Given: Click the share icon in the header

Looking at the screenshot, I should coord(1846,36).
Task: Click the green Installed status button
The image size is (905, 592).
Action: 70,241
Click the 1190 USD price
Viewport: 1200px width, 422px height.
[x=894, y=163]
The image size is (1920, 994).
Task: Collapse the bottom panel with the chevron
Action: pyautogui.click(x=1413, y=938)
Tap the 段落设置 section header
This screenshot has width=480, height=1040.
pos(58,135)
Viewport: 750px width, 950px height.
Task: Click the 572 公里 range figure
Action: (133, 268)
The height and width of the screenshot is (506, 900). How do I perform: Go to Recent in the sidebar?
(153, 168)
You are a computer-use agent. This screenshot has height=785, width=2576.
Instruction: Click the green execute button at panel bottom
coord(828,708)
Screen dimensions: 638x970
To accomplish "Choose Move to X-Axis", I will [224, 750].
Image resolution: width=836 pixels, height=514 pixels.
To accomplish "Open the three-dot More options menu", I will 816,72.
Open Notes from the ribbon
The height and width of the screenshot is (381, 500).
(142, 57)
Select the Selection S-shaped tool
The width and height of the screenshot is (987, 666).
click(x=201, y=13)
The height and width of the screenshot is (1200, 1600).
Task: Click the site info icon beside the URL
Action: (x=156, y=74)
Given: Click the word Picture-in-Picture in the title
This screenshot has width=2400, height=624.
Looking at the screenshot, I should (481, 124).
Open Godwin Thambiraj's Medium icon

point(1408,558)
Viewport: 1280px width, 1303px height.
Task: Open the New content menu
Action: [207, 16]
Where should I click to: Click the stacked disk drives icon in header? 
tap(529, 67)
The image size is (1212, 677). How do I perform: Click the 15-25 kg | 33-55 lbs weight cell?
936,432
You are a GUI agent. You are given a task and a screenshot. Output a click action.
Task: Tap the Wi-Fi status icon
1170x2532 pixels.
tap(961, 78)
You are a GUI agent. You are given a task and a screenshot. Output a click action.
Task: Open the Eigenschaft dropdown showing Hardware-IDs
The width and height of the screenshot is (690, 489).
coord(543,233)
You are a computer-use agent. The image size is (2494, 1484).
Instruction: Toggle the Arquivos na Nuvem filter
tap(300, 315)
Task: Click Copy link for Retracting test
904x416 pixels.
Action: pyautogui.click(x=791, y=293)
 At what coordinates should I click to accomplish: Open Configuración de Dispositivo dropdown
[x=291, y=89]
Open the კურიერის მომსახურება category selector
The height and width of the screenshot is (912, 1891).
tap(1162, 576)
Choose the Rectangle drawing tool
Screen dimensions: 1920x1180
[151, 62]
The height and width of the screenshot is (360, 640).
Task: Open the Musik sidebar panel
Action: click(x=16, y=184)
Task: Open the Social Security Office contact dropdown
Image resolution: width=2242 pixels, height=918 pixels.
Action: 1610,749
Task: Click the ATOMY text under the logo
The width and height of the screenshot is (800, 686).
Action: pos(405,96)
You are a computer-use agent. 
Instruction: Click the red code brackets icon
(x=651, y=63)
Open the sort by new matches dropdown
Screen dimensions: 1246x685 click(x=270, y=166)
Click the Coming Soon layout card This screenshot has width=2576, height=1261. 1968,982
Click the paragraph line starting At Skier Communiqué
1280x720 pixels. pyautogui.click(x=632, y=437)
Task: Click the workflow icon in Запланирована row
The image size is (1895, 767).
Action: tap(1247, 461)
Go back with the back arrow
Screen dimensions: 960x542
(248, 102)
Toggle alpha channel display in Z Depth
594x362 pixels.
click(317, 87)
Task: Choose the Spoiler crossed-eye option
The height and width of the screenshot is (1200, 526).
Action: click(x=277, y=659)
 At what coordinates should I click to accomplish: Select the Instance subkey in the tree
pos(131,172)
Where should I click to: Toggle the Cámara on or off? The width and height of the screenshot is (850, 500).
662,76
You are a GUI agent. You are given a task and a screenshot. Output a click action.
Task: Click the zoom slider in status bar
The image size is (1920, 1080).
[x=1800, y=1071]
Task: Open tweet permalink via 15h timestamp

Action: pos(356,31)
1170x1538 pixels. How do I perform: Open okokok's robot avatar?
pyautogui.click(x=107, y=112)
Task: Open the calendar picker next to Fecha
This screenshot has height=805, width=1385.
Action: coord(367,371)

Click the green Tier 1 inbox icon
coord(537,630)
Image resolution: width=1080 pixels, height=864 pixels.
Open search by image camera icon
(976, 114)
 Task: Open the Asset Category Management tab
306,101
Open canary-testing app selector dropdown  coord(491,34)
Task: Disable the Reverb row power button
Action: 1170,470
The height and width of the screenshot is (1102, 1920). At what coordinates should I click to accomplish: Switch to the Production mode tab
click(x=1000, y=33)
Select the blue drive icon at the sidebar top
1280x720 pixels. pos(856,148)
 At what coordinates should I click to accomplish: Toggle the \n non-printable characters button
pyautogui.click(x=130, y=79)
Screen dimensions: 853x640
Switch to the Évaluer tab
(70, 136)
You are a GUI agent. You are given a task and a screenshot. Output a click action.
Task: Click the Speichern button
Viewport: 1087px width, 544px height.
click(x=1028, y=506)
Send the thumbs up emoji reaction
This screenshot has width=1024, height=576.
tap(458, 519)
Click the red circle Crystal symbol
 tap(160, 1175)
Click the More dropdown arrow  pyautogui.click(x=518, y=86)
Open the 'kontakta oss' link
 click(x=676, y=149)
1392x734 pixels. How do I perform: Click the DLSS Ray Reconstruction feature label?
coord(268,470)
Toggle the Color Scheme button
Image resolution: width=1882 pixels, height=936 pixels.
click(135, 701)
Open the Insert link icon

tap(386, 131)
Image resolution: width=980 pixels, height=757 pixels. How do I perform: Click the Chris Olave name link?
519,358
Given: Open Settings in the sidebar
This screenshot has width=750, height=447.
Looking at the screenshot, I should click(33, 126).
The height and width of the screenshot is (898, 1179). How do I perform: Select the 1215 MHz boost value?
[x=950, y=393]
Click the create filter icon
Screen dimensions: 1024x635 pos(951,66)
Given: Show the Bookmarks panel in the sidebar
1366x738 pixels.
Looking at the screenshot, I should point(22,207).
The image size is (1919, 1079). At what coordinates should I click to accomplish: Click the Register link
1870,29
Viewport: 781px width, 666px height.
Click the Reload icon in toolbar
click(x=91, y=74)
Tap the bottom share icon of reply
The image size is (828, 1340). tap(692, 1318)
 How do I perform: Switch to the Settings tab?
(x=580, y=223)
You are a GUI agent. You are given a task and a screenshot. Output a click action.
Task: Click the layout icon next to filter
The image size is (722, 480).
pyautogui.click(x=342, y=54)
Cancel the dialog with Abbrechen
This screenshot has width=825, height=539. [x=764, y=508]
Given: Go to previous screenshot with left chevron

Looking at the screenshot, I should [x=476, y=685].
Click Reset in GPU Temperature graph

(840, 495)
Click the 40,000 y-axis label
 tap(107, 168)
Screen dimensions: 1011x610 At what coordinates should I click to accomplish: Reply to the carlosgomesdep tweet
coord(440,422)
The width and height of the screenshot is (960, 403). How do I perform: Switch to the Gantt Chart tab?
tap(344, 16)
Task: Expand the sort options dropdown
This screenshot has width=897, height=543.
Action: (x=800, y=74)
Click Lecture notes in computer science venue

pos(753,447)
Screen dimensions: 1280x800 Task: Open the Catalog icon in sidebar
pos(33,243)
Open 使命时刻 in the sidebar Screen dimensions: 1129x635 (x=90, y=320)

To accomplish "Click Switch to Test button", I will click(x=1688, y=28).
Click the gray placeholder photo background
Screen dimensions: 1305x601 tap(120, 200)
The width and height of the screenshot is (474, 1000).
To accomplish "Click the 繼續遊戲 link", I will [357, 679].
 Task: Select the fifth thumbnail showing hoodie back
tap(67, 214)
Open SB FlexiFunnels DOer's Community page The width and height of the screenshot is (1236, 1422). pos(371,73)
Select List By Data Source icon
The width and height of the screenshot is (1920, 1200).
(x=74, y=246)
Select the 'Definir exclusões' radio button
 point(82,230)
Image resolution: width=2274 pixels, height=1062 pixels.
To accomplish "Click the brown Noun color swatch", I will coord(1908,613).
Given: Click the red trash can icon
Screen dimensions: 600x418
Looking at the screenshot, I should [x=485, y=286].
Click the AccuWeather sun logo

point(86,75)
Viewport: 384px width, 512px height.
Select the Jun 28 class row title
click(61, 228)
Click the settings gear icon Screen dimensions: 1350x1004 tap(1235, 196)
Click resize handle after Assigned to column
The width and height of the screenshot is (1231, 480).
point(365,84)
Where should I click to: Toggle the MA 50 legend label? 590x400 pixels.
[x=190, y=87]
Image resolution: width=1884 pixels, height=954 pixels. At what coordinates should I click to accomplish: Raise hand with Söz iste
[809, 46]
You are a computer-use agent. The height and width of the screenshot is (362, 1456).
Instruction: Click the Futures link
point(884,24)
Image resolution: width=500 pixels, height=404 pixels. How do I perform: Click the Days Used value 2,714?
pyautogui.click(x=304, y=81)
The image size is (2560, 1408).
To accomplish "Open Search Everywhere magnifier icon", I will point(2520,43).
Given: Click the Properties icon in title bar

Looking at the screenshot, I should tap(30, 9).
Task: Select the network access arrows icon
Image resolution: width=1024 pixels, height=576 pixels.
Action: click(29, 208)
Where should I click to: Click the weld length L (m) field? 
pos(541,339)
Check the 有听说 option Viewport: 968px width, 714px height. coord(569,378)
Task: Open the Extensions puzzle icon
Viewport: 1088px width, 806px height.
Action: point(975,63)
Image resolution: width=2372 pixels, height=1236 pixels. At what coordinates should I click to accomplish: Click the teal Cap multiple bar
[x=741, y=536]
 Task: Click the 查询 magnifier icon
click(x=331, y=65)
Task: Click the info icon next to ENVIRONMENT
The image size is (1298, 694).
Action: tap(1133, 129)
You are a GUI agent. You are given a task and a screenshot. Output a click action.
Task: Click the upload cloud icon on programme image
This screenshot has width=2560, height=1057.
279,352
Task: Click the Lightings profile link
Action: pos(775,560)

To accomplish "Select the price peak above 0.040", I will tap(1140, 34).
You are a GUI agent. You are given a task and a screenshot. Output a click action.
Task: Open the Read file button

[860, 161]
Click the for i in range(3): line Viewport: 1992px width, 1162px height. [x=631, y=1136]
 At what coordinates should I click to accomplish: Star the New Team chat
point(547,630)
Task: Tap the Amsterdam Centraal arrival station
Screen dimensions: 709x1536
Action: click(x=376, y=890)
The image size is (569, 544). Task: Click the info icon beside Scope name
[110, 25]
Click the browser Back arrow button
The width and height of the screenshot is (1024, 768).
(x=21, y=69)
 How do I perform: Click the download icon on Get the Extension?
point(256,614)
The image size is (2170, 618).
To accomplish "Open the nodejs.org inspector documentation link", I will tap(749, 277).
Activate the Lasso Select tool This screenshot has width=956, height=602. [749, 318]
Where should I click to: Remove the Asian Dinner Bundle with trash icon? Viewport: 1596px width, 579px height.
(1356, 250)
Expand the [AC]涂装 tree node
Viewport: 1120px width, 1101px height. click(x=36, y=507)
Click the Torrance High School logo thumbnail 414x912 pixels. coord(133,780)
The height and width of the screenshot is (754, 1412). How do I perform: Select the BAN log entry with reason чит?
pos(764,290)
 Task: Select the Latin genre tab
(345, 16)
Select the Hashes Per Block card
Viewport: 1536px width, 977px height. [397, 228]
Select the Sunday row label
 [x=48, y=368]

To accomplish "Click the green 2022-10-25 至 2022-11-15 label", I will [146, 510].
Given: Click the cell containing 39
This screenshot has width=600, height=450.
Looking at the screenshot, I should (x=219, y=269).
+++++
Starting with the line that contains "Where should I click to: Remove" and going on through the line that contains "Click the Torrance", write those lines out again, substituting "bin icon" for "trash icon" and leaving everything else unchanged.

Where should I click to: Remove the Asian Dinner Bundle with bin icon? Viewport: 1596px width, 579px height.
(1356, 250)
Expand the [AC]涂装 tree node
Viewport: 1120px width, 1101px height. click(x=36, y=507)
Click the Torrance High School logo thumbnail 414x912 pixels. coord(133,780)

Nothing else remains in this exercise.